Evaluation of the candidate clustering partition in $HIPAM_IMO$

Description

In the HIPAM algorithm, each (parent) cluster P is investigated to see if it can be divided further into new (child) clusters, or stop (in this case, P would be a terminal node).

In this version of HIPAM, called $HIPAM_IMO$, there are three different stopping criteria: First, if $|P| leq 2$, then P is a terminal node. If not, the second stopping refers to the INCA (Index Number Clusters Atypical) criterion (Irigoien et al. (2008)): if $INCA_k leq 0.2$ for all k, then P is a terminal node. Finally, the third stopping criteria uses the Mean Split Silhouette. See Vinue et al. (2014) for more details.

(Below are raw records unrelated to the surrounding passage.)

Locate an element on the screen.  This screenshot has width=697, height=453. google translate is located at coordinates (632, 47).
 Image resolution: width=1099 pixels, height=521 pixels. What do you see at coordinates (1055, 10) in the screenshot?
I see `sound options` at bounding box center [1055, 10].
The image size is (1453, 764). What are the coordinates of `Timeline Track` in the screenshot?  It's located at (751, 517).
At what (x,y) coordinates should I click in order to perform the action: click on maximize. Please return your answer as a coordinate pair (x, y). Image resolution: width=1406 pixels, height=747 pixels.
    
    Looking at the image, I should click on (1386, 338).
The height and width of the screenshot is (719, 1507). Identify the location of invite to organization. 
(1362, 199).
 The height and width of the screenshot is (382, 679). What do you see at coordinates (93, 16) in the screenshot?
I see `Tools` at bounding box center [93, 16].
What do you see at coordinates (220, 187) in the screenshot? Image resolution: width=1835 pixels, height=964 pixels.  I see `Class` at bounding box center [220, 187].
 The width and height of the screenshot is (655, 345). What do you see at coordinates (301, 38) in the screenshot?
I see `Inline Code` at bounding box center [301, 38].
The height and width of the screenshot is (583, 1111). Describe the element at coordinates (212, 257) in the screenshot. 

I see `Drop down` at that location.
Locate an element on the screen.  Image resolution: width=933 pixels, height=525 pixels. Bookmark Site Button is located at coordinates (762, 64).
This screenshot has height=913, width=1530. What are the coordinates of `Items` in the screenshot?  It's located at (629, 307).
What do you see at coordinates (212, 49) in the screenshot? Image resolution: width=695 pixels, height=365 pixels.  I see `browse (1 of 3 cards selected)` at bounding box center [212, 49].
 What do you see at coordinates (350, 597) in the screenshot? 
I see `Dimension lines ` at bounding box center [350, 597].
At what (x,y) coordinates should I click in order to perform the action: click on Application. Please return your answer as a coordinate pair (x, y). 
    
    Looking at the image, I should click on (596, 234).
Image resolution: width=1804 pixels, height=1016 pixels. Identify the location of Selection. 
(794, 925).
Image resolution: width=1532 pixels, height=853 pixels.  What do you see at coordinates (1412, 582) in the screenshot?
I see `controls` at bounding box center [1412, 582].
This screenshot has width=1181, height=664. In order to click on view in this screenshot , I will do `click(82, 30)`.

The foundation and performance of the HIPAM algorithm is explained in hipamAnthropom.

Usage

checkBranchLocalIMO(tree,data,i,maxsplit,asw.tol,local.const,orness,type,ah,
                    verbose,...)

Arguments

`tree`	The clustering tree being defined.
`data`	Data to be clustered.
`i`	A specific cluster of the clustering partition in a certain level of the tree.
`maxsplit`	The maximum number of clusters that any cluster can be divided when searching for the best clustering.
`asw.tol`	If this value is given, a tolerance or penalty can be introduced (asw.tol > 0 or asw.tol < 0, respectively) in the branch splitting procedure. Default value (0) is maintained. See page 154 of Wit et al. (2004) for more details.
`local.const`	If this value is given (meaningful values are those between -1 and 1), a proposed partition is accepted only if the associated asw is greater than this constant. Default option for this argument is maintained, that is to say, this value is ignored. See page 154 of Wit et al. (2004) for more details.
`orness`	Quantity to measure the degree to which the aggregation is like a min or max operation. See `weightsMixtureUB` and `getDistMatrix`.
`type`	Option 'IMO' for using $HIPAM_IMO$.
`ah`	Constants that define the `ah` slopes of the distance function in `getDistMatrix`. Given the five variables considered, this vector is c(23,28,20,25,25). This vector would be different according to the variables considered.
`verbose`	Boolean variable (TRUE or FALSE) to indicate whether to report information on progress.
`...`	Other arguments that may be supplied.

Value

The new resulting classification tree.

Note

This function belongs to the $HIPAM_IMO$ algorithm and it is not solely used. That is why there is no section of examples in this help page. See hipamAnthropom.

Author(s)

This function was originally created by E. Wit et al., and it is available freely on https://www.math.rug.nl/~ernst/book/smida.html. We have adapted it to incorporate the second stopping criterion related to INCA.

References

Vinue, G., Leon, T., Alemany, S., and Ayala, G., (2014). Looking for representative fit models for apparel sizing, Decision Support Systems 57, 22–33.

Wit, E., and McClure, J., (2004). Statistics for Microarrays: Design, Analysis and Inference. John Wiley & Sons, Ltd.

Wit, E., and McClure, J., (2006). Statistics for Microarrays: Inference, Design and Analysis. R package version 0.1. https://www.math.rug.nl/~ernst/book/smida.html.

Pollard, K. S., and van der Laan, M. J., (2002). A method to identify significant clusters in gene expression data. Vol. II of SCI2002 Proceedings, 318–325.

Irigoien, I., and Arenas, C., (2008). INCA: New statistic for estimating the number of clusters and identifying atypical units, Statistics in Medicine 27, 2948–2973.

Irigoien, I., Sierra, B., and Arenas, C., (2012). ICGE: an R package for detecting relevant clusters and atypical units in gene expression, BMC Bioinformatics 13 1–29.